Reagan's "Drug Czar" William Bennett was a chain-smoker.
by Anonymous | reply 157 | August 19, 2022 7:07 PM |
My grandparents were also both heavy smokers and both died from smoking related illnesses. So did both of my grandparents' brothers, who also smoked cigars and were frequently at their house. They had all been smoking since their childhoods in the early 20th century. My mother and I have both had respiratory illnesses our entire lives and my mother has survived cancer multiple times starting in her early 30s, really odd kinds like random cancerous tumors showing up on her body out of nowhere. I'm in my 40s and haven't had cancer yet, but I figure it's only a matter of time. Even with all of this, I still associate the smell of cigar smoke and cigarette smoke with comfort and nice memories of being doted on by loving grandparents and family members. I don't miss coming home from nightclubs in my college years reeking of smoke though.
by Anonymous | reply 158 | August 19, 2022 7:37 PM |
cigar and pipe smoke is nice, but within reason and in one room.
by Anonymous | reply 159 | August 19, 2022 7:41 PM |
R142, none of that changes the fact that cigarette smoke stinks and sticks to everything, especially the smoker.

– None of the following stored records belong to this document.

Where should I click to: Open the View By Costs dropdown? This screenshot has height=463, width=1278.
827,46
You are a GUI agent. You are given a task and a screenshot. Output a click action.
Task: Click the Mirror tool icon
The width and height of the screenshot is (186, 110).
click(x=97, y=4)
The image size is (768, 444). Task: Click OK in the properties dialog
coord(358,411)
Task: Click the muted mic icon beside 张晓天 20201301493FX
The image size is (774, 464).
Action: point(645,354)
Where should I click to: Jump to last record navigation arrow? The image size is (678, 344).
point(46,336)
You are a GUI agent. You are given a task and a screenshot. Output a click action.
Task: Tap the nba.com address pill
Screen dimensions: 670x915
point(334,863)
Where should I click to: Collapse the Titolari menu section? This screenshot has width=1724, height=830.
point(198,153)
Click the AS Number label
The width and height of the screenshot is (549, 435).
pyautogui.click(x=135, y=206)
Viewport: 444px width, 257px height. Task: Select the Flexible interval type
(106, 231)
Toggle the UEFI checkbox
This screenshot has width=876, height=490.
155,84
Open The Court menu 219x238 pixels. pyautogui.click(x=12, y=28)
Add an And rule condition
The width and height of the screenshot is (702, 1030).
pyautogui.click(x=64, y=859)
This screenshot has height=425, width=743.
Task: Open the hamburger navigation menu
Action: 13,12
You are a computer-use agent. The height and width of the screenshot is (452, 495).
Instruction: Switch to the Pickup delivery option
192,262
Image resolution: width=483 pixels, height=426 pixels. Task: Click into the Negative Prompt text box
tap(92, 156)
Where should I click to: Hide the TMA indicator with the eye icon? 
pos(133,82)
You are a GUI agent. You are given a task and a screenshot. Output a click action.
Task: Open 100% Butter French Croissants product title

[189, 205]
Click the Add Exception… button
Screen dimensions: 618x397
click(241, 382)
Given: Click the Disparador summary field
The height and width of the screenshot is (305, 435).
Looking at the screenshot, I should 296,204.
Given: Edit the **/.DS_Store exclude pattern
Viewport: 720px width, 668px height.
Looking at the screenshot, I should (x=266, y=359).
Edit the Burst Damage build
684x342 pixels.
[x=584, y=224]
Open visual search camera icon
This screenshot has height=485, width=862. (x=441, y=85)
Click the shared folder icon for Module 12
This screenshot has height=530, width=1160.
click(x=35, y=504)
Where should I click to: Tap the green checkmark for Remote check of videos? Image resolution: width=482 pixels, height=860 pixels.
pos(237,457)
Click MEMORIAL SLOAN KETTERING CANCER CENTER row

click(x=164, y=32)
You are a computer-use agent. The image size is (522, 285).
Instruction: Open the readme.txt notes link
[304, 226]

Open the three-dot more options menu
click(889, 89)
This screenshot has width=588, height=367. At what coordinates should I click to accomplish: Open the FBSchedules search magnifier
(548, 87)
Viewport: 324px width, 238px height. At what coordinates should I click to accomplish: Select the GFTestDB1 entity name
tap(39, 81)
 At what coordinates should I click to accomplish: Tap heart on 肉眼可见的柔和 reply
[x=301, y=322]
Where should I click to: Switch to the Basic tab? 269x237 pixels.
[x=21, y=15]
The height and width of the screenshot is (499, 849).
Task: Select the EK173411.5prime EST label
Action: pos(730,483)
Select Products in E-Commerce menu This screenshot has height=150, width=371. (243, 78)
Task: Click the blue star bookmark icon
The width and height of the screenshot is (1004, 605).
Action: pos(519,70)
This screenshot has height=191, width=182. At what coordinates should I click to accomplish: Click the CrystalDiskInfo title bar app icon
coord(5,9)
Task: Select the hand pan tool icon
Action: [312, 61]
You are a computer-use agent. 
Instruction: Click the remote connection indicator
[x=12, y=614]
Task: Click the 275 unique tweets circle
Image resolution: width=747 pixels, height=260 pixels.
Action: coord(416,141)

by Anonymous | reply 160 | August 20, 2022 7:37 AM |
Remember when you walked into a restaurant and asked to be seated in the non-smoking section, only to find that the next table over sat a smoker in the smoking section? In some places there were no clear boundaries.
My father was a chain smoker, and on vacations in the 70’s he insisted that the windows be open so we didn’t have to run the air conditioner, so we would save on gas (his way of thinking). When he wanted to smoke, we would have to roll the windows up tight, and my big brother and I would literally choke on smoke.
When I moved into a dorm room in the 80’s, my roommate and others asked if I smoked because my stuff reeked. I didn’t notice it until I left home and was surrounded by people who limited their smoking to outdoors/bars, etc.